Через два столика на третий сидела, как мышь в норе, подвыпившая молодая женщина, неряшливо одетая и всем своим видом похожая на забродившую простоквашу. Перед ней тоже был расфасован графинчик и мутно остывал стакан, только вместо «скибочки» лежал надкусанный бутерброд, состоящий из кусочка отрубного хлеба и криво изогнувшегося на свежем воздухе хвостика ржавой селёдки.
Люба показала на соседку глазами и, слегка наклонившись корпусом, ответила:
– Ошиблись адресом. Вам – туда.
Котц перехватил взгляд и, скривив губы, быстро среагировал:
– Я столько не выпью!
Замешательство собеседницы Котца отразилось на её облике: красивые брови поползли вверх, в зрачках стали разгораться огоньки удивления, а нижняя губа распоясалась и решила жить сама по себе, независимо от остального лица.
Возникла некоторая пауза, которой не замедлил воспользоваться Любин телефон.
– Да, – откликнулась Люба, не совсем соображая, что происходит вокруг.
– Я по объявлению, – сказали в ответ приличным баритоном. – Нам необходимо где-то встретиться.
Котц, покачав растрёпанной сединой, сочувственно посоветовал:
– Для интимных переговоров существует туалет. – И добавил со вздохом: – Идите, я не ревнив, хотя в ваших глазах можно утонуть сломя голову.
– Извините, – смутилась девушка, пряча телефон за спину, – но мне действительно надо выйти. Про себя же подумала: «Зато на твоём носу повеситься можно».
– Об чём и речь, – подмигнул Котц и, поманив пальцем девочку со стразами, бодро успокоил: – Идите, идите, а я без вас пока на стакане посижу.
12
СПЕША ПО ЗАЛУ сквозь насыщенный событиями полдень, Люба, с кулачком возле маленького уха, неровно дышала в трубку:
– А вы пьющий?
– Я за рулём, – строго парировал баритон. – Но ради вас могу поймать такси.

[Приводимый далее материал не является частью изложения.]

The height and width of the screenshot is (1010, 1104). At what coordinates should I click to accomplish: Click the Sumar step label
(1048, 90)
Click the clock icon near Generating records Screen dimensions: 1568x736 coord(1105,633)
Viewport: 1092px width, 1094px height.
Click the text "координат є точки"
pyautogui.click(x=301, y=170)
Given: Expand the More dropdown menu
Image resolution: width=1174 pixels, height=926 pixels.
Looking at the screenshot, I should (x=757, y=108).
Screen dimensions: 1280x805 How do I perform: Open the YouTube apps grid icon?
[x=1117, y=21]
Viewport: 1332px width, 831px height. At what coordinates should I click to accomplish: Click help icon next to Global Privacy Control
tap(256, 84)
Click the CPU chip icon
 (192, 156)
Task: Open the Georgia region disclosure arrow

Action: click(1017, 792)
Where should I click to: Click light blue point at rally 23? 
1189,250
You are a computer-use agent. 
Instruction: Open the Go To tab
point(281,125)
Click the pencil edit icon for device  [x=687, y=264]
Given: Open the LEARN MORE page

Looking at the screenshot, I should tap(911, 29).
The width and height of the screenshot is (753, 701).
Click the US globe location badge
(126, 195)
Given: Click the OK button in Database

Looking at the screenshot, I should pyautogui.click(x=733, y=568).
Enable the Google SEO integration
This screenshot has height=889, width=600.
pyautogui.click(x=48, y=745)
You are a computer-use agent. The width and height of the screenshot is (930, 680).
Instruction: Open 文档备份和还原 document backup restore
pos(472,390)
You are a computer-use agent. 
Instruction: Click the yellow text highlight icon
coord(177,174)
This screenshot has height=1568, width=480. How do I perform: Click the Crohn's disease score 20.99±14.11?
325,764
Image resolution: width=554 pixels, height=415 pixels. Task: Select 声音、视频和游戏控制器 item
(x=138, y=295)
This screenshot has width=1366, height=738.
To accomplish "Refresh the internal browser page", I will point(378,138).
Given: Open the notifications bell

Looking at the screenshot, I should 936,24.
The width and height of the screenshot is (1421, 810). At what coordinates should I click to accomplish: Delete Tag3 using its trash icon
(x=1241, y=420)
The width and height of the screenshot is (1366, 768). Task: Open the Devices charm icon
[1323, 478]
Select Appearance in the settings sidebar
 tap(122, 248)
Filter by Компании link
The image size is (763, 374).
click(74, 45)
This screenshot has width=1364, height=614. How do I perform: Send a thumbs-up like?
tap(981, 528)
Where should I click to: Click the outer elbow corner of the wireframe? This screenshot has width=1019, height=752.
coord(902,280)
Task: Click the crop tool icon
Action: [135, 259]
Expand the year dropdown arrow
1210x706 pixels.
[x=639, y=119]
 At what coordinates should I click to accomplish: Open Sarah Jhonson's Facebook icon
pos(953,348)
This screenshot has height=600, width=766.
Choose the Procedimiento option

– Нет, нет! Никаких такси, – испуганно возмутилась Люба, закрываясь на защёлку в туалетной кабинке. – Верю вам на слово.
Баритон некоторое время осмысливал полученную информацию, затем ясно и чётко сформулировал:
– Где и когда?
«Здесь и сейчас», – хотела сказать Люба, но за фанерной перегородкой спустили в унитаз воду, и девушка, краснея от стыда ввиду неудачной конспирации и переживая, что её ждут за столиком, назначила свидание в другом месте:
– Можете подъехать к скверу возле филармонии?
– Во сколько? – деловито уточнил баритон.
– Ближе к вечеру, – ответила Люба и, вспомнив о главном, спросила: – А как вы хотя бы выглядите, чтоб я могла узнать со стороны?
– Я буду выглядеть на красной аудюшке под номером триста сорок пять. Записали?
– Ага, – кивнула девушка. – Только я не совсем уяснила, что значит «на красной аудюшке».
Баритон снисходительно хмыкнул, затем ёмко разъяснил:
– Бочка, я на бочке приеду, – и, завершая разговор, задал наводящий вопрос: – А вас как зовут?
– Люба, – растерянно представилась девушка.
– Это хорошо, – услышала она в ответ, и трубка на другом конце отключилась.
13
ВЫЙДЯ ИЗ КАБИНКИ, Люба увидела возле умывальника девичью фигурку в чёрных джинсиках, зелёной нейлоновой курточке и со шприцем в руках. Чёрные волосы на затылке были собраны в конский хвост. Не понимая, что происходит, Люба направилась к ней:
– Вам помочь?
– Меня плющит, как камбалу, – жалобно пропищала фигурка. – А на руках уже нет вен. Подержи раствор, – пластиковый шприц с какой-то коричневой жидкостью оказался у Любы. – Я штаны спущу, вот так, – тонкие пальцы девушки сжали собственную ногу чуть выше колена. – А ты ширяй.
– Я не умею, – бледнея от ужаса, призналась Люба, брезгливо возвращая шприц. До неё начал доходить смысл происходящего, но она в глубине души надеялась, что всё обернётся кошмарным сном.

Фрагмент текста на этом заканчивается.